Later, when Bubby finished cleaning up the mess he had left, she sat white-faced at the kitchen table. I heard her whispering into the phone as I folded dish towels. He had defecated everywhere, leaving neat piles of stool on the carpet. My heart hurt for Bubby, who had never thought it was a good idea to keep Baruch locked up downstairs but had acquiesced like she did every time Zeidy made a unilateral decision.
Still, I understood why Zeidy had acted the way he did; in our community it was unheard of to place a mentally ill person in an institution. How could we trust an asylum run by gentiles to care for a Hasidic Jew and meet his needs? Even the insane are not exempt from the laws and customs of Judaism. In a way, Zeidy was brave to undertake the care of Baruch's soul, even though he was ill equipped to deal with the effects of his psychosis. (Feldman 41-42)
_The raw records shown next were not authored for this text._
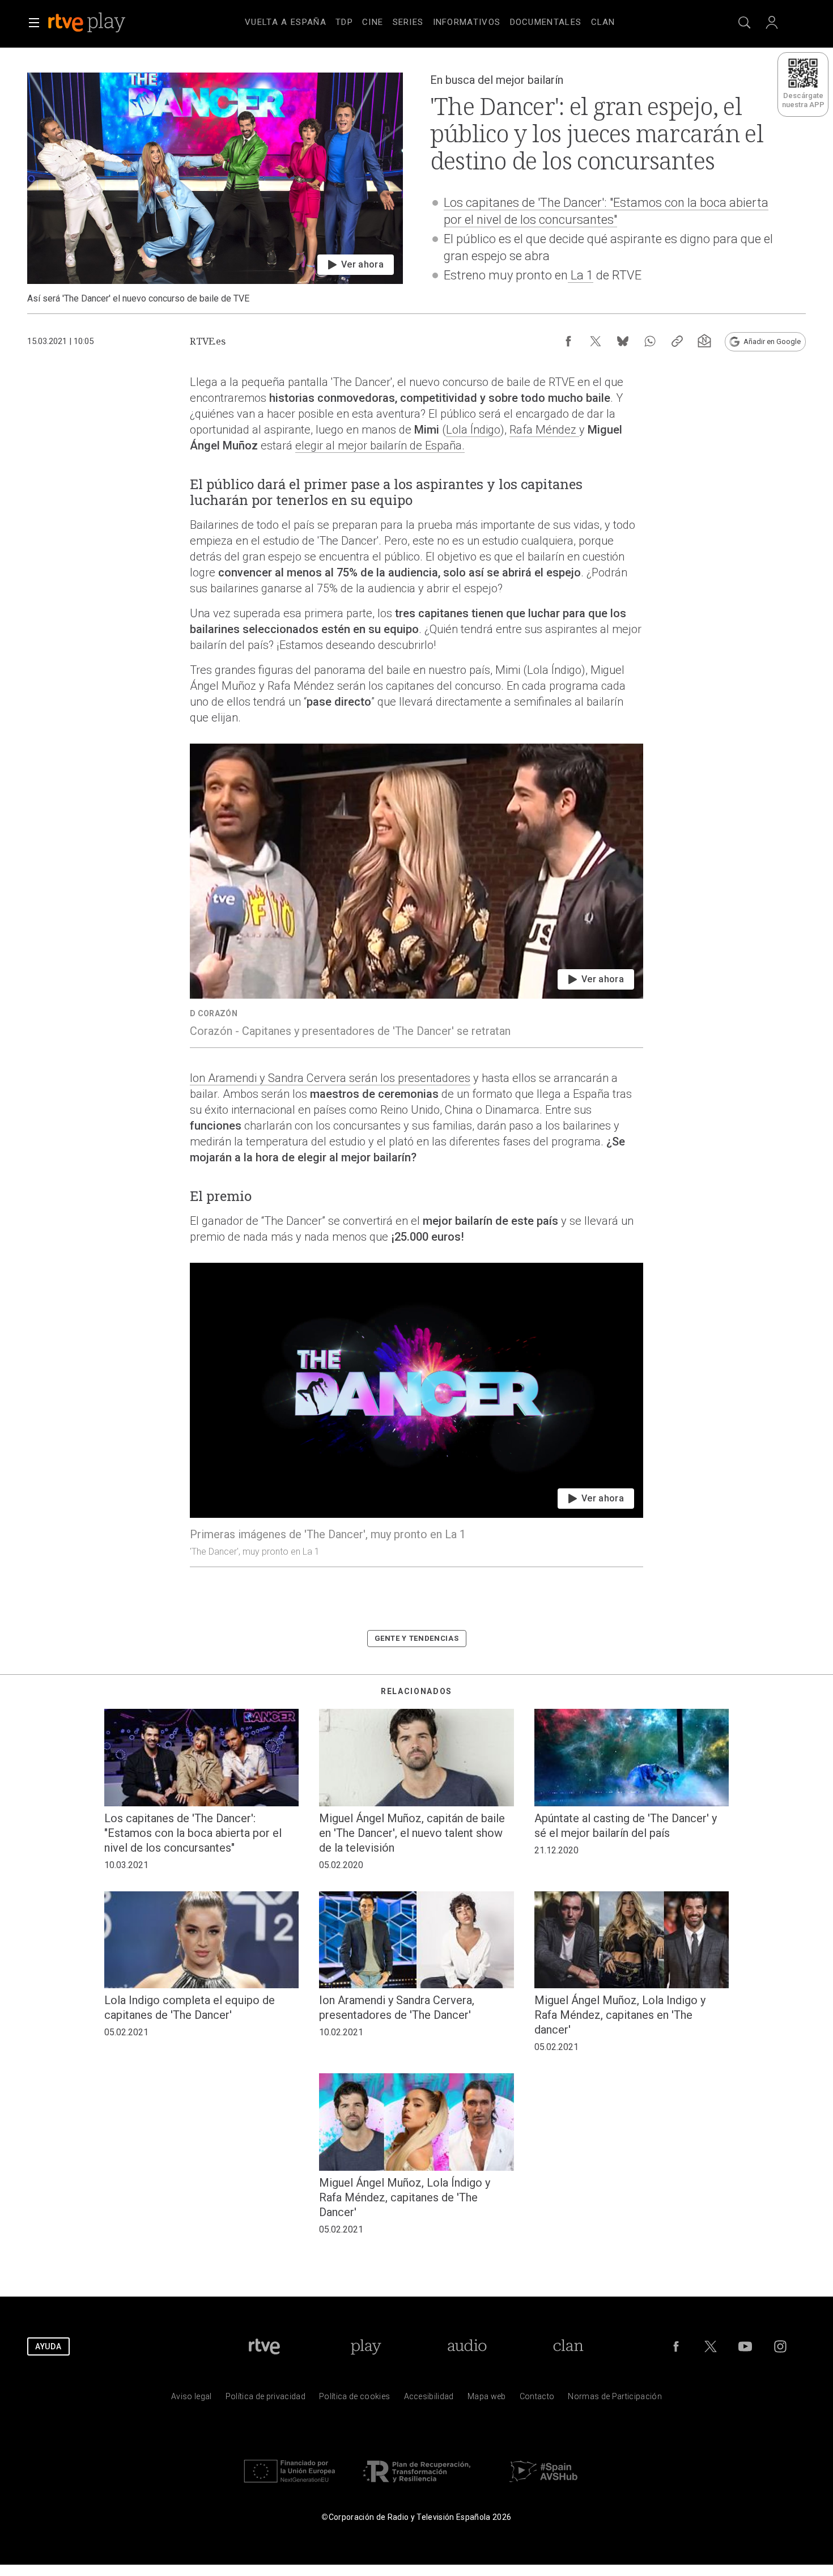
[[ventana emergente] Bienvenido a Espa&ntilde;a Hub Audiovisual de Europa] (543, 2485)
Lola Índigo (473, 429)
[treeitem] (285, 22)
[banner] (102, 22)
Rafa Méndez (544, 429)
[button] (34, 22)
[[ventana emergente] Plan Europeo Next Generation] (289, 2485)
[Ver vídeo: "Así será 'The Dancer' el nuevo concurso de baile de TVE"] (215, 188)
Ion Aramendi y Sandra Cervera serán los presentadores (330, 1078)
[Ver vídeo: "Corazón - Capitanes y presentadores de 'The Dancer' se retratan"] (416, 895)
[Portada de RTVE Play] (88, 22)
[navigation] (430, 20)
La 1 (580, 275)
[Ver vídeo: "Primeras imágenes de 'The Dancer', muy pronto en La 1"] (416, 1415)
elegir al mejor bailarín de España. (380, 445)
When a literary agent informs Deborah that she is nothing like she expected, Deborah is "secretly overjoyed to hear her confirmation, to know that I blend in here, that I look just like everyone else. To think, on the Upper East Side, I finally know what it feels like to not stand out in the way I always have" (Feldman 240).
Later, Deborah writes:
- I'm wearing jeans and a V-neck, and my hair is long and straight and snakes around my shoulder to dangle like a thick, dark ribbon down my side. I must look just like everyone else here. Finally, the blessed feeling of anonymity, of belonging; are they not the same? Can anyone see past my nonchalant poise to the nervous joy underneath? (Feldman 241)
While Deborah realizes by the end of her work that she can keep aspects of her past with her, and even be proud of them, I think this deep-rooted wish to conform and not to stand out is one of the lingering negative aspects of her upbringing. It seems to me that Deborah still has more steps to take and strides to make in reclaiming her individuality - so that she can be different from her society but not totally in step with American secular society, either.